= Beginning of Section =

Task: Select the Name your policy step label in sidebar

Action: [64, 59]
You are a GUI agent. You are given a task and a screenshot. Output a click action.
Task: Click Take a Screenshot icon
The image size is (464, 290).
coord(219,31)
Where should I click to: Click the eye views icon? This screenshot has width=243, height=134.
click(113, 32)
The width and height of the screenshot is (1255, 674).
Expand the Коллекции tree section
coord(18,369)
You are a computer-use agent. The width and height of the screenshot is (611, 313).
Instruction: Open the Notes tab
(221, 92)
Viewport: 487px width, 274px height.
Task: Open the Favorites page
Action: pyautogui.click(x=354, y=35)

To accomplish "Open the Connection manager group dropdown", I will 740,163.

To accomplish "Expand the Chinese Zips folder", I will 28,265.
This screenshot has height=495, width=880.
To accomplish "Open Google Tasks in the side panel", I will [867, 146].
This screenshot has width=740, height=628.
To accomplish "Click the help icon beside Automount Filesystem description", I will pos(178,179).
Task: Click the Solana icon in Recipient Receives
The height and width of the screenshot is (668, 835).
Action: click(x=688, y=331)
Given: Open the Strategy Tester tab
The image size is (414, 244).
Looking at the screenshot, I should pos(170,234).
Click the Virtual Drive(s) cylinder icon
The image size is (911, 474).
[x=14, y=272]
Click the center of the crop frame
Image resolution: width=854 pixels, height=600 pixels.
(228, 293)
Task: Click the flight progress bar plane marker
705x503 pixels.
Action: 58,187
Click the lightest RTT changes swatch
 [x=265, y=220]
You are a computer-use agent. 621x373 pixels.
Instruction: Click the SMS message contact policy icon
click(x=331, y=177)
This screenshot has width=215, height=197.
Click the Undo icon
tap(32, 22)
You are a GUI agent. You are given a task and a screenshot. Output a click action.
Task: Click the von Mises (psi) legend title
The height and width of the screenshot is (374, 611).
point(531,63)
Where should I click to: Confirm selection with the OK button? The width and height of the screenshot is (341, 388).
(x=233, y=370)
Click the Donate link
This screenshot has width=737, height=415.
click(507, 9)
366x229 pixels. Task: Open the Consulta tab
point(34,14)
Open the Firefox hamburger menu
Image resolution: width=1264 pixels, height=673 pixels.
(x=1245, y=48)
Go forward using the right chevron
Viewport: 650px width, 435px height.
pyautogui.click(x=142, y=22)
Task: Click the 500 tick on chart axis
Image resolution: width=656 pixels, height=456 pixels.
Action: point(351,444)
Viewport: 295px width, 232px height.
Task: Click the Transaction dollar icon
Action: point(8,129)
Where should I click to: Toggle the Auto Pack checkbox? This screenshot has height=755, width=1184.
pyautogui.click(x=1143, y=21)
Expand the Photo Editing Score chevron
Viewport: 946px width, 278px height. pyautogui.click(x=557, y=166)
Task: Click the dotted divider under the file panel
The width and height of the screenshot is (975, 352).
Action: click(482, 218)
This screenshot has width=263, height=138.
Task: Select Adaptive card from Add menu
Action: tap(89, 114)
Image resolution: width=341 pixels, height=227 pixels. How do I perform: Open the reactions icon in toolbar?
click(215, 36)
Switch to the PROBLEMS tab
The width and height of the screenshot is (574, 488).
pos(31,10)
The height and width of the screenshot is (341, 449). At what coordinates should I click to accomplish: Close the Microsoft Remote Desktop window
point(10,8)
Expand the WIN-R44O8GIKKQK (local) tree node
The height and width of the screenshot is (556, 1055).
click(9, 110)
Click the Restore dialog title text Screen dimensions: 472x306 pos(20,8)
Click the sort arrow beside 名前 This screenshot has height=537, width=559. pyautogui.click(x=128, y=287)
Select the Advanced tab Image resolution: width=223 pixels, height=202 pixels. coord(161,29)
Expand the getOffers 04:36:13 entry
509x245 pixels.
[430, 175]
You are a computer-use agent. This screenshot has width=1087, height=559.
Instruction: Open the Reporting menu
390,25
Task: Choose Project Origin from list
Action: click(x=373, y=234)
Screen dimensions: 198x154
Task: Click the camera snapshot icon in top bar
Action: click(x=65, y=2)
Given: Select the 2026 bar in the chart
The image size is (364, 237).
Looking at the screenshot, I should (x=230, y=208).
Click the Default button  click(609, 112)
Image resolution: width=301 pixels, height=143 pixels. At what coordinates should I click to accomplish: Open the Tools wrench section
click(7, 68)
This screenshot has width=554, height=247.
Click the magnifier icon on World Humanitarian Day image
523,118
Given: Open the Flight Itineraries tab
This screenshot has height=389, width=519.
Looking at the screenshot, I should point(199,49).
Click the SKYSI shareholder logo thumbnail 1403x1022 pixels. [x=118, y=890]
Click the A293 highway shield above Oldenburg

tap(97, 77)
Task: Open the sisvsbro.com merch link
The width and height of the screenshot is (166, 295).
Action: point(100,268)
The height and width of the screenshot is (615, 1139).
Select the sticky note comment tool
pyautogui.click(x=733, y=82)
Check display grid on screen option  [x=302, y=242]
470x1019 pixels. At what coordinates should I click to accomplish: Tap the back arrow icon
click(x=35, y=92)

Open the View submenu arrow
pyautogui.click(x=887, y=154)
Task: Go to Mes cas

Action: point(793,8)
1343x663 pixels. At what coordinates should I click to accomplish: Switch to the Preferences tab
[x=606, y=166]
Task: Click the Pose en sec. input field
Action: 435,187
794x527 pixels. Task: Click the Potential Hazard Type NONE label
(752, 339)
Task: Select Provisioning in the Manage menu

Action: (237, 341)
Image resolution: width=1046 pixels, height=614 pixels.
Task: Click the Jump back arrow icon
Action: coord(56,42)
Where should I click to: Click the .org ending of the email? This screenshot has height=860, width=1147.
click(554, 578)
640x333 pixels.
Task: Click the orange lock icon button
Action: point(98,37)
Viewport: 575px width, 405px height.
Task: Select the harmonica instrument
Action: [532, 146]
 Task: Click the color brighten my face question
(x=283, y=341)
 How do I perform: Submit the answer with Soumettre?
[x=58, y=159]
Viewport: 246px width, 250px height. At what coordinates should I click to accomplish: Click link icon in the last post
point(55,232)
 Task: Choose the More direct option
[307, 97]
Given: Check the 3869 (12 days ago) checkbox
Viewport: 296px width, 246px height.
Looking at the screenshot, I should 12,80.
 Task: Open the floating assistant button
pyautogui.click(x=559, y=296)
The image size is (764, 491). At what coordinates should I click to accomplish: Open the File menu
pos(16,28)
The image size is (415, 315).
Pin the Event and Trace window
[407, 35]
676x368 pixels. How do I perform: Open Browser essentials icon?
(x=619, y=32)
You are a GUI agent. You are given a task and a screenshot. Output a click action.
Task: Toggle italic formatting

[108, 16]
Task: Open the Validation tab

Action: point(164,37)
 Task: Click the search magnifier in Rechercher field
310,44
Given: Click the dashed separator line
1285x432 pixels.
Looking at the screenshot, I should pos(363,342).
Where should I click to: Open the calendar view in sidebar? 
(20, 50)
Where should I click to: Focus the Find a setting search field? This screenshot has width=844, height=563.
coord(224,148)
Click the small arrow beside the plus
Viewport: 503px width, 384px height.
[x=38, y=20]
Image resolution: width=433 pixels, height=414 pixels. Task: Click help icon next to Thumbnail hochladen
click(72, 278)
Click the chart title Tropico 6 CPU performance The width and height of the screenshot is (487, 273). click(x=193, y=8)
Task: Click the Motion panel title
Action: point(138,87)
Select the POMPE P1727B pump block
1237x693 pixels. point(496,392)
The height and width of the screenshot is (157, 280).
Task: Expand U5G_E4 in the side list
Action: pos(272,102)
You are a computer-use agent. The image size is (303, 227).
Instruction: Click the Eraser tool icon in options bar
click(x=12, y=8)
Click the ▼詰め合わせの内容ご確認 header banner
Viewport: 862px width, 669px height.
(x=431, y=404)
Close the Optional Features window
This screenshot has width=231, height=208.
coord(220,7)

= End of Section =

**Required action**
Every line of the data above belongs in the answer, unchanged.

**The answer**
Task: Select the Name your policy step label in sidebar

Action: [64, 59]
You are a GUI agent. You are given a task and a screenshot. Output a click action.
Task: Click Take a Screenshot icon
The image size is (464, 290).
coord(219,31)
Where should I click to: Click the eye views icon? This screenshot has width=243, height=134.
click(113, 32)
The width and height of the screenshot is (1255, 674).
Expand the Коллекции tree section
coord(18,369)
You are a computer-use agent. The width and height of the screenshot is (611, 313).
Instruction: Open the Notes tab
(221, 92)
Viewport: 487px width, 274px height.
Task: Open the Favorites page
Action: pyautogui.click(x=354, y=35)

To accomplish "Open the Connection manager group dropdown", I will 740,163.

To accomplish "Expand the Chinese Zips folder", I will 28,265.
This screenshot has height=495, width=880.
To accomplish "Open Google Tasks in the side panel", I will [867, 146].
This screenshot has width=740, height=628.
To accomplish "Click the help icon beside Automount Filesystem description", I will pos(178,179).
Task: Click the Solana icon in Recipient Receives
The height and width of the screenshot is (668, 835).
Action: click(x=688, y=331)
Given: Open the Strategy Tester tab
The image size is (414, 244).
Looking at the screenshot, I should pos(170,234).
Click the Virtual Drive(s) cylinder icon
The image size is (911, 474).
[x=14, y=272]
Click the center of the crop frame
Image resolution: width=854 pixels, height=600 pixels.
(228, 293)
Task: Click the flight progress bar plane marker
705x503 pixels.
Action: 58,187
Click the lightest RTT changes swatch
 [x=265, y=220]
You are a computer-use agent. 621x373 pixels.
Instruction: Click the SMS message contact policy icon
click(x=331, y=177)
This screenshot has width=215, height=197.
Click the Undo icon
tap(32, 22)
You are a GUI agent. You are given a task and a screenshot. Output a click action.
Task: Click the von Mises (psi) legend title
The height and width of the screenshot is (374, 611).
point(531,63)
Where should I click to: Confirm selection with the OK button? The width and height of the screenshot is (341, 388).
(x=233, y=370)
Click the Donate link
This screenshot has width=737, height=415.
click(507, 9)
366x229 pixels. Task: Open the Consulta tab
point(34,14)
Open the Firefox hamburger menu
Image resolution: width=1264 pixels, height=673 pixels.
(x=1245, y=48)
Go forward using the right chevron
Viewport: 650px width, 435px height.
pyautogui.click(x=142, y=22)
Task: Click the 500 tick on chart axis
Image resolution: width=656 pixels, height=456 pixels.
Action: point(351,444)
Viewport: 295px width, 232px height.
Task: Click the Transaction dollar icon
Action: point(8,129)
Where should I click to: Toggle the Auto Pack checkbox? This screenshot has height=755, width=1184.
pyautogui.click(x=1143, y=21)
Expand the Photo Editing Score chevron
Viewport: 946px width, 278px height. pyautogui.click(x=557, y=166)
Task: Click the dotted divider under the file panel
The width and height of the screenshot is (975, 352).
Action: click(482, 218)
This screenshot has width=263, height=138.
Task: Select Adaptive card from Add menu
Action: tap(89, 114)
Image resolution: width=341 pixels, height=227 pixels. How do I perform: Open the reactions icon in toolbar?
click(215, 36)
Switch to the PROBLEMS tab
The width and height of the screenshot is (574, 488).
pos(31,10)
The height and width of the screenshot is (341, 449). At what coordinates should I click to accomplish: Close the Microsoft Remote Desktop window
point(10,8)
Expand the WIN-R44O8GIKKQK (local) tree node
The height and width of the screenshot is (556, 1055).
click(9, 110)
Click the Restore dialog title text Screen dimensions: 472x306 pos(20,8)
Click the sort arrow beside 名前 This screenshot has height=537, width=559. pyautogui.click(x=128, y=287)
Select the Advanced tab Image resolution: width=223 pixels, height=202 pixels. coord(161,29)
Expand the getOffers 04:36:13 entry
509x245 pixels.
[430, 175]
You are a computer-use agent. This screenshot has width=1087, height=559.
Instruction: Open the Reporting menu
390,25
Task: Choose Project Origin from list
Action: click(x=373, y=234)
Screen dimensions: 198x154
Task: Click the camera snapshot icon in top bar
Action: click(x=65, y=2)
Given: Select the 2026 bar in the chart
The image size is (364, 237).
Looking at the screenshot, I should (x=230, y=208).
Click the Default button  click(609, 112)
Image resolution: width=301 pixels, height=143 pixels. At what coordinates should I click to accomplish: Open the Tools wrench section
click(7, 68)
This screenshot has width=554, height=247.
Click the magnifier icon on World Humanitarian Day image
523,118
Given: Open the Flight Itineraries tab
This screenshot has height=389, width=519.
Looking at the screenshot, I should point(199,49).
Click the SKYSI shareholder logo thumbnail 1403x1022 pixels. [x=118, y=890]
Click the A293 highway shield above Oldenburg

tap(97, 77)
Task: Open the sisvsbro.com merch link
The width and height of the screenshot is (166, 295).
Action: point(100,268)
The height and width of the screenshot is (615, 1139).
Select the sticky note comment tool
pyautogui.click(x=733, y=82)
Check display grid on screen option  [x=302, y=242]
470x1019 pixels. At what coordinates should I click to accomplish: Tap the back arrow icon
click(x=35, y=92)

Open the View submenu arrow
pyautogui.click(x=887, y=154)
Task: Go to Mes cas

Action: point(793,8)
1343x663 pixels. At what coordinates should I click to accomplish: Switch to the Preferences tab
[x=606, y=166]
Task: Click the Pose en sec. input field
Action: 435,187
794x527 pixels. Task: Click the Potential Hazard Type NONE label
(752, 339)
Task: Select Provisioning in the Manage menu

Action: (237, 341)
Image resolution: width=1046 pixels, height=614 pixels.
Task: Click the Jump back arrow icon
Action: coord(56,42)
Where should I click to: Click the .org ending of the email? This screenshot has height=860, width=1147.
click(554, 578)
640x333 pixels.
Task: Click the orange lock icon button
Action: point(98,37)
Viewport: 575px width, 405px height.
Task: Select the harmonica instrument
Action: [532, 146]
 Task: Click the color brighten my face question
(x=283, y=341)
 How do I perform: Submit the answer with Soumettre?
[x=58, y=159]
Viewport: 246px width, 250px height. At what coordinates should I click to accomplish: Click link icon in the last post
point(55,232)
 Task: Choose the More direct option
[307, 97]
Given: Check the 3869 (12 days ago) checkbox
Viewport: 296px width, 246px height.
Looking at the screenshot, I should 12,80.
 Task: Open the floating assistant button
pyautogui.click(x=559, y=296)
The image size is (764, 491). At what coordinates should I click to accomplish: Open the File menu
pos(16,28)
The image size is (415, 315).
Pin the Event and Trace window
[407, 35]
676x368 pixels. How do I perform: Open Browser essentials icon?
(x=619, y=32)
You are a GUI agent. You are given a task and a screenshot. Output a click action.
Task: Toggle italic formatting

[108, 16]
Task: Open the Validation tab

Action: point(164,37)
 Task: Click the search magnifier in Rechercher field
310,44
Given: Click the dashed separator line
1285x432 pixels.
Looking at the screenshot, I should pos(363,342).
Where should I click to: Open the calendar view in sidebar? 
(20, 50)
Where should I click to: Focus the Find a setting search field? This screenshot has width=844, height=563.
coord(224,148)
Click the small arrow beside the plus
Viewport: 503px width, 384px height.
[x=38, y=20]
Image resolution: width=433 pixels, height=414 pixels. Task: Click help icon next to Thumbnail hochladen
click(72, 278)
Click the chart title Tropico 6 CPU performance The width and height of the screenshot is (487, 273). click(x=193, y=8)
Task: Click the Motion panel title
Action: point(138,87)
Select the POMPE P1727B pump block
1237x693 pixels. point(496,392)
The height and width of the screenshot is (157, 280).
Task: Expand U5G_E4 in the side list
Action: pos(272,102)
You are a computer-use agent. The image size is (303, 227).
Instruction: Click the Eraser tool icon in options bar
click(x=12, y=8)
Click the ▼詰め合わせの内容ご確認 header banner
Viewport: 862px width, 669px height.
(x=431, y=404)
Close the Optional Features window
This screenshot has width=231, height=208.
coord(220,7)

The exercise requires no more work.